::: RECORDS PROVIDED

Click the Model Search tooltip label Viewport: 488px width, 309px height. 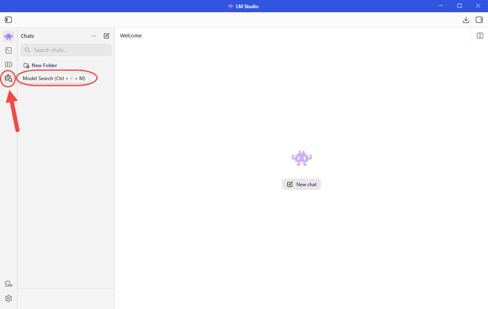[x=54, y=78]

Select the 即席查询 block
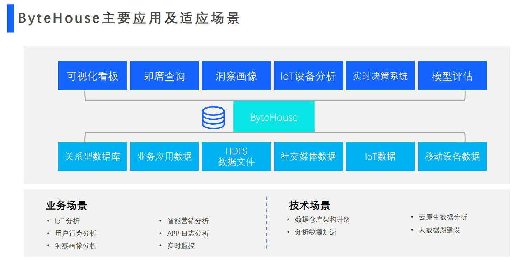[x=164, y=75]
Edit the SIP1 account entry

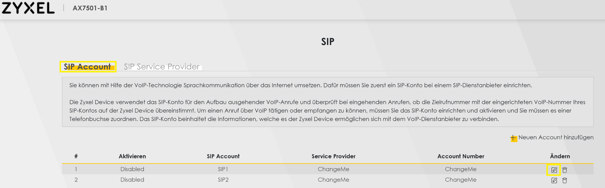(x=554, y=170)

::::::

Write out the items again, starting with the line that contains "Select the 即席查询 block" and going on through the end of the items, with "account entry" replaced by "account record" and everything else unchanged. Omit the pictures.

EXERCISE OUTPUT ->
Select the 即席查询 block
[x=164, y=75]
Edit the SIP1 account record

(x=554, y=170)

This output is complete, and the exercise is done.